The company, which alerted the FDA in April and May of overfilled cartridges containing morphine and hydromorphine, nows says the problem could affect as many as 280 lots of 15 different Carpuject products. In an emailed statement to FiercePharmaManufacturing, Hospira spokesman Daniel Rosenberg said "the potential for an overfill occurrence is low, but medication overfill has been reported."

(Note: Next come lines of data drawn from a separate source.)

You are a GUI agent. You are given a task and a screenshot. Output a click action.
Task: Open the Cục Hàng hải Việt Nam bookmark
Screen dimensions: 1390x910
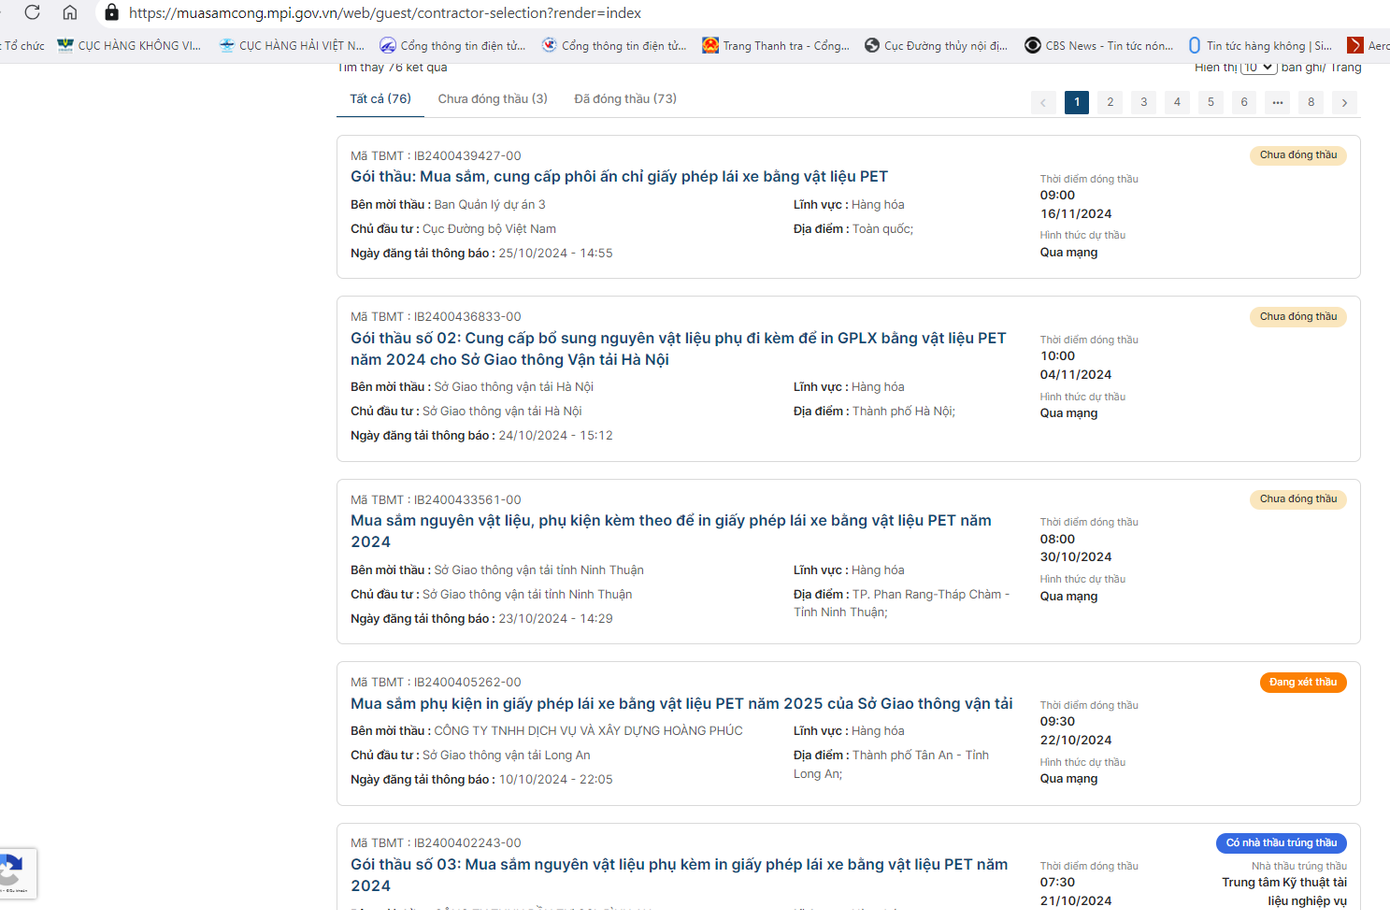291,46
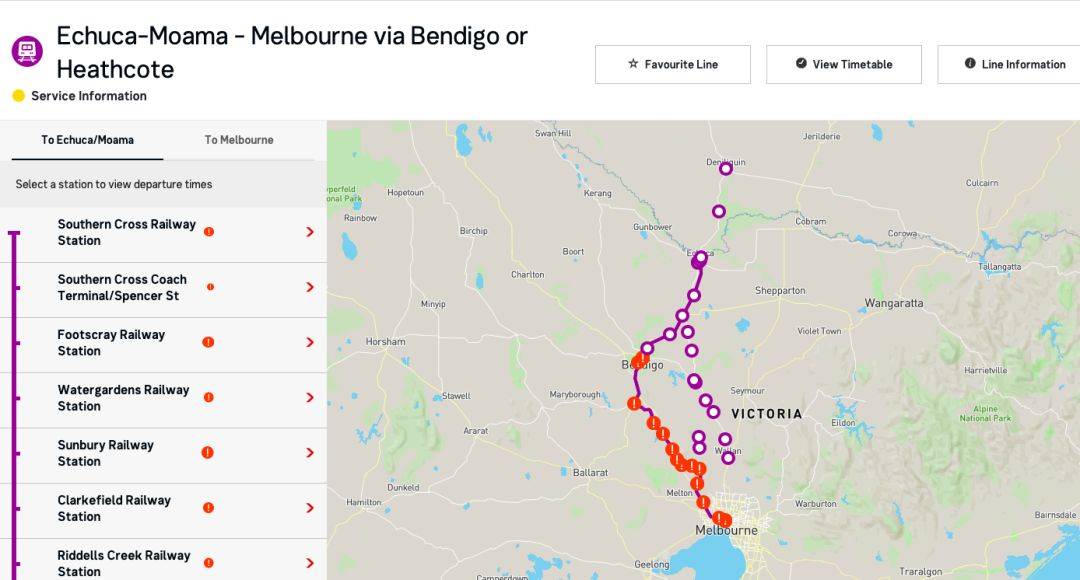Expand Southern Cross Coach Terminal chevron

click(310, 287)
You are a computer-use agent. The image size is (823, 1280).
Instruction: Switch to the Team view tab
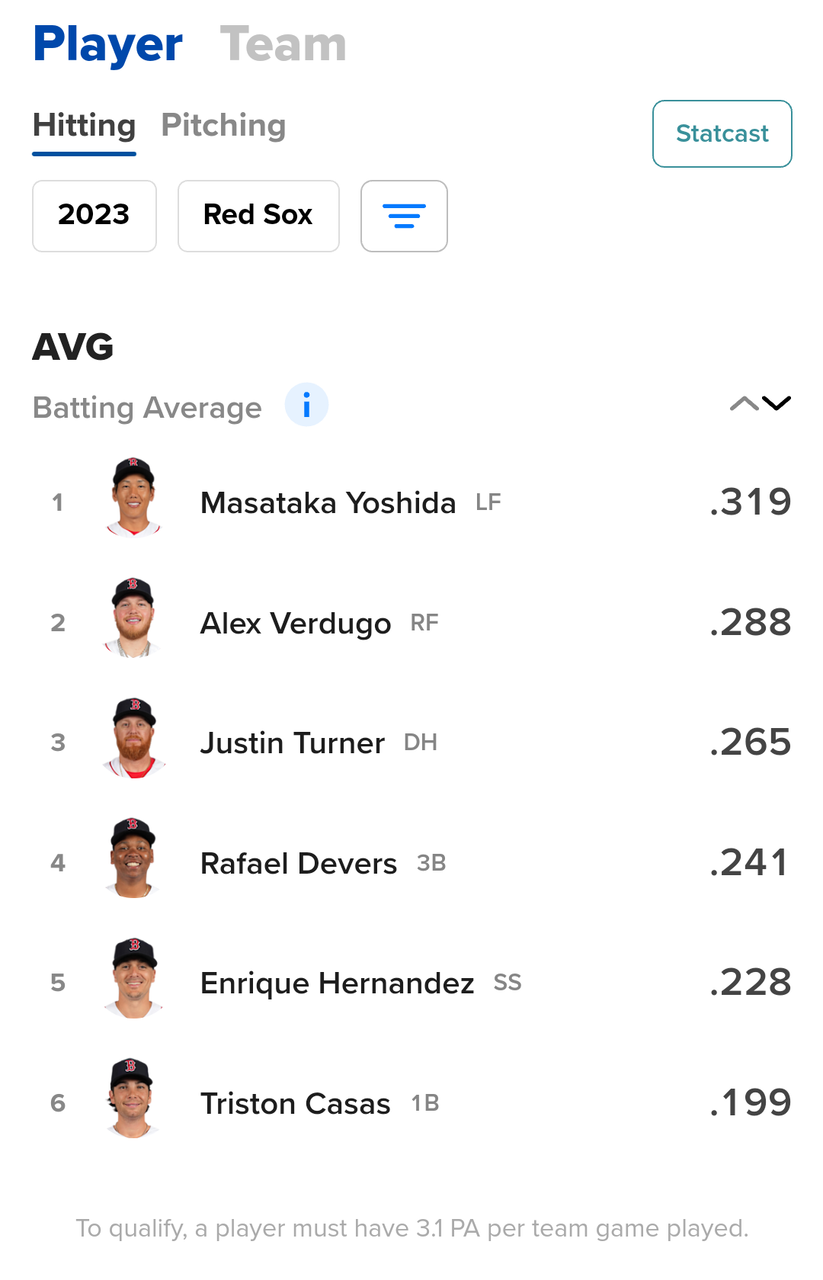283,45
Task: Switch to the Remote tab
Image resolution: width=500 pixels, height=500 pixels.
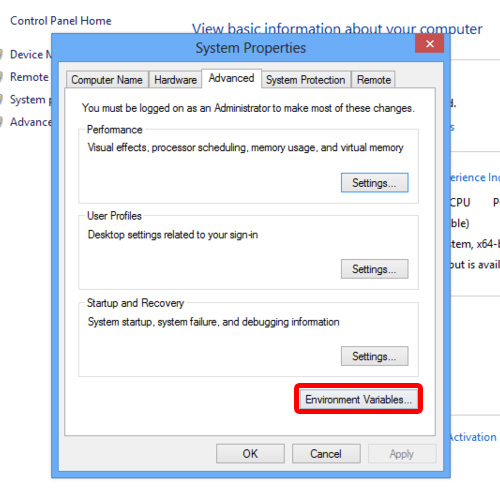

Rosenberg said the company has worked closely with the FDA to determine the appropriate steps. The agency in an alert says that some of the syringes may contain more than twice the labeled dosage. The affected treatments include everything from the morphine products to naloxone hydrochloride, which reverses the effects of opioids, to heparin and heparin lock, according to a list on the FDA website. But because a recall could cause immediate shortages of some drugs, the FDA instead is asking health professionals to visually check the potentially affected syringes before use to make sure the drugs are administered correctly.
The company has announced a series of manufacturing and quality-control management changes and has declared its intent to get on top of problems since the current series of manufacturing issues began last year. Rosenberg would not say which plant was responsible for the current problem, but told in-PharmaTechnologist it was not Rocky Mount, NC, one of it plants that is addressing issues in an FDA warning letter. The company has also been working through manufacturing issues raised by the FDA at plants in Austin, TX, and Clayton, NC. Earlier this month, it disclosed that a manufacturing glitch led it to a temporary production halt on its propofol line in Clayton, disrupting supplies of the sedative.